Мудрость его, Матвея, дедов была в незаметности. Ничего у них не было напоказ, на выставку: чем выставляться старости перед вечно молодой землей? И, может быть, их уступка молодым, их молчаливость были виною тому, что, глядя на седую древность, бережно хранимую в других краях, он, Матвей, забывал о древности своего края, о славе своих дедов, об истоках, корнях, не только его, Матвея, истоках и корнях, но всей белой и черной, малой и большой Руси, о некогда могучем турово-пинском воинстве, обретшем себя и свою силу именно здесь, на Полесье. Забывал, что он когда-то в детстве выкапывал из земли, из древних курганов, насыпанных за деревней, шведские и французские монеты, шлемы, оставленные пришельцами здесь, быть может, вместе с головой. Он, князьборец, Матвей Ровда, вместе со своими ровесниками — Барздыками, Ровдами и Махахеями — та дубах, один из которых поддерживает хатку Ненене, а второй стоит здесь, у кладбища, искал кольцо, за которое когда-то Наполеон привязывал своего коня. Об этом им рассказал учитель истории, вполне могло быть и так, что придумал, но могло быть и правдой. Дубы шапками подпирали небо, были они ровесниками самого Ивана Грозного. Ребята проглядели глаза, но кольца так и не обнаружили.

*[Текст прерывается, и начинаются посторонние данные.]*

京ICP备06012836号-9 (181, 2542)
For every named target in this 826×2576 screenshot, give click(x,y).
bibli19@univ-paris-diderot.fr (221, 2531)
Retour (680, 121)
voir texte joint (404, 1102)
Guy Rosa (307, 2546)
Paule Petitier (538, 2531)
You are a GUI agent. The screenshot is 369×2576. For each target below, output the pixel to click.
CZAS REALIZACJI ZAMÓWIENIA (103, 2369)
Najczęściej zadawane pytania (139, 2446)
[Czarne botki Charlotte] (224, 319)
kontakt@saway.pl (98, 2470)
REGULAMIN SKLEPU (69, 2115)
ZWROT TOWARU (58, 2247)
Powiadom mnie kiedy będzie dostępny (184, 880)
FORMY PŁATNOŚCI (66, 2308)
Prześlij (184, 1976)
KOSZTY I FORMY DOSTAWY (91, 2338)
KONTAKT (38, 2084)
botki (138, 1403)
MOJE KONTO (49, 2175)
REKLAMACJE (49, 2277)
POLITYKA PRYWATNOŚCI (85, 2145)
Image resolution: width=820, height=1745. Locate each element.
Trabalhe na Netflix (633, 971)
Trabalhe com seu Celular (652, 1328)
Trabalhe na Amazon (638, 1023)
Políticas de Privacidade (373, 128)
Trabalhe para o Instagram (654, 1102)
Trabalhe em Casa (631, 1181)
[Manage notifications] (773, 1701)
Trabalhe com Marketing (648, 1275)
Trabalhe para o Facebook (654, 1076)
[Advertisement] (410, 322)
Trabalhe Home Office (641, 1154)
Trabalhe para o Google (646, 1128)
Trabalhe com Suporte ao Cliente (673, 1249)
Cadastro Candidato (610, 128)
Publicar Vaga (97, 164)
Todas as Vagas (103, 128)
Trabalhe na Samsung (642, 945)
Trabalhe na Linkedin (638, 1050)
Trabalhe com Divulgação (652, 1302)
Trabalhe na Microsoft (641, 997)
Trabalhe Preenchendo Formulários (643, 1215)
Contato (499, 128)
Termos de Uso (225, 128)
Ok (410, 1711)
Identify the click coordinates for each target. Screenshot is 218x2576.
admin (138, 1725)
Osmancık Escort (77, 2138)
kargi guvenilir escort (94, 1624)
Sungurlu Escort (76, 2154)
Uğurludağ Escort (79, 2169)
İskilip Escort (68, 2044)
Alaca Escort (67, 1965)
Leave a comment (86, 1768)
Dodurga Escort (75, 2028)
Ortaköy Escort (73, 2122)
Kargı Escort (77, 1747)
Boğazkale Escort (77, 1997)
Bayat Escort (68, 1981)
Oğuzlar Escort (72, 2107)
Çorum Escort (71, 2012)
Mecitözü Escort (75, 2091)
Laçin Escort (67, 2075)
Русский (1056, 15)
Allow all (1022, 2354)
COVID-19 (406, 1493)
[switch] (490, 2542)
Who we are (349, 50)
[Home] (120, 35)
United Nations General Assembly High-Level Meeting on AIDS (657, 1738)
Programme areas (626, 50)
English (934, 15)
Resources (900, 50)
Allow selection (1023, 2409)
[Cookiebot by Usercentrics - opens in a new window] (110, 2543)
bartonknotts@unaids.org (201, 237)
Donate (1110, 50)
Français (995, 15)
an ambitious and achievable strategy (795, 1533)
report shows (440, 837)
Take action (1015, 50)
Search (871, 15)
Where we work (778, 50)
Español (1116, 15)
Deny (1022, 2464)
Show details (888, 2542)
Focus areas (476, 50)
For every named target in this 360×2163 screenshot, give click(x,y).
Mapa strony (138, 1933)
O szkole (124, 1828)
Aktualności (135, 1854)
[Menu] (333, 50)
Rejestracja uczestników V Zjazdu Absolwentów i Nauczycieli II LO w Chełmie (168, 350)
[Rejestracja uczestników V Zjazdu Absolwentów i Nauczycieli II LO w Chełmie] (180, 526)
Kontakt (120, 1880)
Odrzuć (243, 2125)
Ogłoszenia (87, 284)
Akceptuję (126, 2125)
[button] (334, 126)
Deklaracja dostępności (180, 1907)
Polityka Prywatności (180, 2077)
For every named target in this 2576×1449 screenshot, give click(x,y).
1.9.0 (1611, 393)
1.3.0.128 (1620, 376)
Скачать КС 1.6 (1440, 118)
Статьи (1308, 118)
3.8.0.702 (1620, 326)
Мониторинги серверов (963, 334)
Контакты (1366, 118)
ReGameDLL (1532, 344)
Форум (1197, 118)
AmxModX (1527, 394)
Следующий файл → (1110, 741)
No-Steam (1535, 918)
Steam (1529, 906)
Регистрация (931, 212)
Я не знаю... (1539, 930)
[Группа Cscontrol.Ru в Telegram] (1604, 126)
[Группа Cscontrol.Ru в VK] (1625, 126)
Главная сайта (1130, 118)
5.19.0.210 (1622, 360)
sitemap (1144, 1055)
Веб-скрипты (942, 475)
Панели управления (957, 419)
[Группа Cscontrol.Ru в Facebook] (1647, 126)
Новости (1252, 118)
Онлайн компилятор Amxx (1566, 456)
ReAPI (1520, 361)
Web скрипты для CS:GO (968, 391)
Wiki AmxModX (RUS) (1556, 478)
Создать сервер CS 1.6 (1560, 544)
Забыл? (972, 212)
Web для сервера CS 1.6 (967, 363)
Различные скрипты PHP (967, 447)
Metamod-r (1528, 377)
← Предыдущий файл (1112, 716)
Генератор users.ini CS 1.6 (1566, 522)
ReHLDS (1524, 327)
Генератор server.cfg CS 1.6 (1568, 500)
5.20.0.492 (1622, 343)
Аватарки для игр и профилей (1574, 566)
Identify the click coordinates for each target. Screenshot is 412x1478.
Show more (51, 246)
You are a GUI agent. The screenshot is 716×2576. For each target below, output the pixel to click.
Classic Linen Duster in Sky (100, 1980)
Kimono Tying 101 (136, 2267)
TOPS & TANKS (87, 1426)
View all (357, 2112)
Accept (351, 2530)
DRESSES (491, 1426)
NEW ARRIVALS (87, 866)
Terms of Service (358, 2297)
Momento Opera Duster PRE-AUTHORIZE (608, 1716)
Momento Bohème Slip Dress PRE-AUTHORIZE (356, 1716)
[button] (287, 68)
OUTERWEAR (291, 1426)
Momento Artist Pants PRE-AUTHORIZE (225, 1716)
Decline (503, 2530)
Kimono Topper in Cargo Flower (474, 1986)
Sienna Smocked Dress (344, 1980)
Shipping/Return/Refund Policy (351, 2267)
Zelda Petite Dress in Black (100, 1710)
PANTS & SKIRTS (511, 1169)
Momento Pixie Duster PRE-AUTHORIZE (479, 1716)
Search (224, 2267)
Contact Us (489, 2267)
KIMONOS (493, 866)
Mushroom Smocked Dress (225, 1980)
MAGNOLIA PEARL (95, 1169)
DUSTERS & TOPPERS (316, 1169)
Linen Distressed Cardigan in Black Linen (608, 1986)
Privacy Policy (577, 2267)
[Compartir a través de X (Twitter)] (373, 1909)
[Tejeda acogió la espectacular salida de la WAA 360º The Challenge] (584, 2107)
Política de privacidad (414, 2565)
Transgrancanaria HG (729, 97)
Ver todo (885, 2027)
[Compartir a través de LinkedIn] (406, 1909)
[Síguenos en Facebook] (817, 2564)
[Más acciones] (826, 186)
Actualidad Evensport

— В солнечную погоду надо,— говорил им учитель,— на солнце кольцо само должно блеснуть, надо только поймать, когда на него лучик ляжет.
Они шли к дубам в солнечную погоду, ждали, когда лучик этот коснется кольца, а учитель им рассказывал про Туров и Пинск, про древичей. Древичами, оказывается, были сами они, а кольцо все никак не выблескивало.
— А заросло то кольцо,— объяснил Тимох Махахей.— Было, было, еще когда я не родился. А родился, оно уже заросло. Дуб не терпит чужого на своем теле, он же растет не только вверх; заглотал, съел поганскую железяку.